« La guerre est la continuation de la politique par d’autres moyens »
Carl Von CLAUSEWITZ (1780-1831) – Théoricien militaire et grand va-t-en-guerre
Top ! Je suis un homme politique dans l’opposition depuis deux législatures mais je vais certainement gagner facilement les prochaines élections. Mon adversaire hésite à se présenter car sa popularité est au plus bas et son bilan face à la crise n’est pas bon. Personnalité peu charismatique et qui revient de loin, je mène une campagne sur le thème du changement où je ne m’étends pas trop dans les détails de mon programme. Je suis… Je suis…
Et non, perdu ! Je suis Mariano Rajoy, président du Parti populaire espagnol, et j’ai largement gagné les dernières élections après huit ans d’opposition et sans préciser une seule de mes propositions pour résoudre la crise. Il faut dire que le parti socialiste m’y a bien aidé, laissant le chômage et la dette publique s’envoler, au grand mécontentement de la population.

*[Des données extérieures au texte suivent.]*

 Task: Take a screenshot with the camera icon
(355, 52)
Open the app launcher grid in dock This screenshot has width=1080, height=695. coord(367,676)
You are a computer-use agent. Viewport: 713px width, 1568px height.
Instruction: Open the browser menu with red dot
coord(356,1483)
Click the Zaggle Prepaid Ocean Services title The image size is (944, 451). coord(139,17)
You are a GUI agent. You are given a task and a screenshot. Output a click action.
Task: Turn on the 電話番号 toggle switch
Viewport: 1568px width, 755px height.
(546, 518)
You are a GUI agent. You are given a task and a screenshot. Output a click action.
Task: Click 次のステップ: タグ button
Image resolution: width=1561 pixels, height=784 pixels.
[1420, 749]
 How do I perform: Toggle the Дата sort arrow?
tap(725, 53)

Fini de jouer. Si vous aviez plutôt pensé à François Hollande, c’est normal. La crise économique actuelle, la plus grave depuis la dernière guerre, renverse tout sur son passage, à commencer par les gouvernements. Dans ce contexte, la stratégie des challengers est facile puisque le peuple est souvent prêt à leur laisser sans contrepartie les clés du pouvoir, pourvu qu’il y ait du changement et un nouveau cartel de généraux, même de gauche, à la tête du pays.
Ceci, François Hollande l’a bien compris. Il sait qu’il n’aura pas à forcer et que le rejet du gouvernement actuel est suffisant pour lui assurer une victoire en mai. Il faut juste remplir les formalités de base de la campagne et laisser du temps au temps.
Pas insurmontable pour ce fin stratège, grand manœuvrier et roi de la combine. Mais plus que sa réputation de filou, c’est sa manie de ne jamais rien laisser au hasard qui le définit le mieux. Cet homme planifie tout, comme sa candidature qu’il a murie plus de deux ans durant. Son plan de chef de bureau pour battre DSK était prêt et il n’a même pas eu besoin de le sortir.
Son plan pour battre Nicolas Sarkozy est déjà en marche. Toujours à la manœuvre, il sait que c’est le doigté qui fera la différence, celui-là même dont il pense son adversaire dépourvu. Tout se jouera dans le ton : être serein, responsable et à l’écoute. « Aimer les gens quand d’autres aiment l’argent » : les français n’aiment pas Sarkozy, il en sera l’exact contraire. C’est le rôle qu’il va jouer et les français y croient déjà. C’est celui d’un bon candidat.
Mais pour être un bon président il lui faudra être davantage qu’un expert en petites manœuvres. Etre le capitaine que la France recherche dans la tempête de la crise, pas un boy scout. La politique est un combat et elle réclame des chefs de guerre, pas des chefs de camp.
Pour cela, François Hollande va devoir nous surprendre. On connait surtout de lui son goût pour la synthèse et son horreur du conflit. Ses réponses à l’eau tiède qui vous font douter de la fermeté de ses convictions et de la sincérité de ses engagements. Il serait dommage qu’un candidat qui a tant planché sur sa stratégie mette tout son plan à l’eau en donnant l’impression d’arriver sans aucune idée si ce n’est celle de duper les français.
Enfin, il devra répondre aux attaques quand son adversaire - ne disons pas ennemi - ouvrira les hostilités en Napoléon aux petits pieds. Ce sera projet contre projet, à armes égales, et l’on verra alors si François Hollande s’y connait vraiment en stratégie. Quand la guerre sera officiellement déclarée.